I'm in shallow bays and lakes, don't fish or ski, so for my use, the 26s works well. It just seems amazing how many people with second hand knowledge seem to like to pontificate about the Macs. Some of these people may even appear to be somewhat pompous... I'm sure they aren't.

No one boat is for everyone but I suppose some people just enjoy hearing themselves talk. Other sailors that have sailed mine, have said they were impressed how well it sailed and pointed.

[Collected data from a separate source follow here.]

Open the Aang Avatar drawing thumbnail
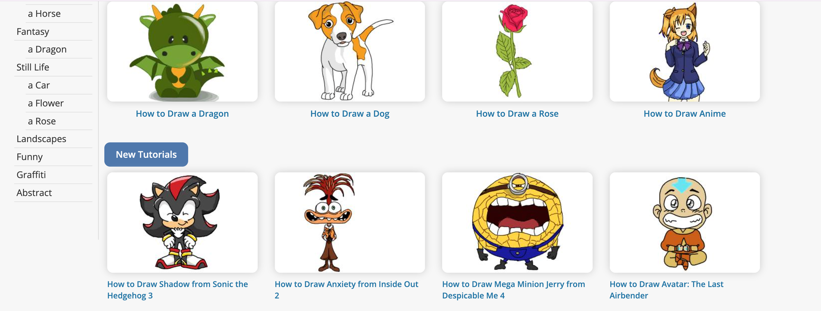This screenshot has width=821, height=311. click(x=685, y=222)
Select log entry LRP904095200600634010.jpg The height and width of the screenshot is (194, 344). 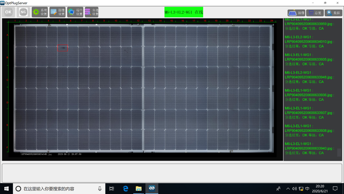pyautogui.click(x=308, y=42)
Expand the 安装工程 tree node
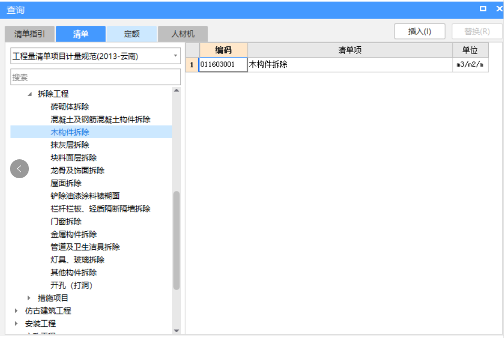The height and width of the screenshot is (338, 504). click(x=15, y=323)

Everyone deserves to have their own opinion.


----------



## TSOJOURNER (Dec 16, 1999)

Agreed MD. Fully. But it's also very good to (IMO) warn/inform/scare the new kids about the limitations/liabilities/problems that each boat may have. The last things I want to see more of is dead bodies, crushed dreams and more bad press about our chosen life styles. The world of non sailors rarely glam onto the beautiful points of cruising, sailing, gunk-holing etc,. but just love it when when morons like Cap't Pop Tart or the Reid Stowes of the world get nailed.(Trust me about Reid--that train wreck of his is coming very soon). Sailing needs all the good publicity it can get. Keeping the newbies in check until they're more capable is always a good thing. 

Plus it keeps the lawyers away....

Rick


----------



## TSOJOURNER (Dec 16, 1999)

Mbde, There was little / no voice from the Macgregor sailors. I was wondering why and thinking it was because they were all out on their boats (as I wanted to be).


----------



## kdg_dean_austin (Apr 11, 2002)

I loved my Mac26X - it wasn't a great sailboat and it wasn't a great powerboat, but the boat fills a specific niche and apparently Roger MacGregor can't build enough of them to satisfy the demand. We sailed ours mostly in Fisher Island Sound and into Long Island Sound at times (usually when circling Fisher Island). As prudent sailors, we kept an eye on the weather and stayed within the design parameters of the boat. When the weather started to get iffy, we went home to our trailer or, later, to our mooring in Lords Point.

We ended up selling the boat because our interests evolved (more room, more sail, less power, more "amenities"), though we really miss that Mac at times - especially when it is time to park it on its trailer for the season!


----------



## CaptKermie (Nov 24, 2006)

*Toben*
You are in the wrong place to be making any kind of inquiries regarding a Macgregor and its capabilities.
You can find very good unbiased reviews by sailing magazines at the Macgregor website here:
http://www.macgregor26.com/
You can also get bona fide experienced opinions from satisfied owners here:
http://www.macgregor26x.com/
or here:
http://www.sailboatowners.com/forums/index.htm?fno=80
Do yourself a favour and dismiss all the negative opinions here, this is an ant-Macgregor site that has nothing good to say regarding Macgregors, you are wasting your time and efforts.
Go somewhere that you can find experienced opinions, someone here has stated that Macgregor owners are not sailors and their opinions mean squat. Actually the reverse is true that person is not a true sailor and his opinion means squat.


----------



## TSOJOURNER (Dec 16, 1999)

CaptKermie said:


> *Toben*
> You are in the wrong place to be making any kind of inquiries regarding a Macgregor and its capabilities.
> You can find very good unbiased reviews by sailing magazines at the Macgregor website here:
> http://www.macgregor26.com/
> ...


Ding ding ding. There's your post of the day, Kidz. Brilliant. Of course it's still early so you never know what zingers we'll see by midnite.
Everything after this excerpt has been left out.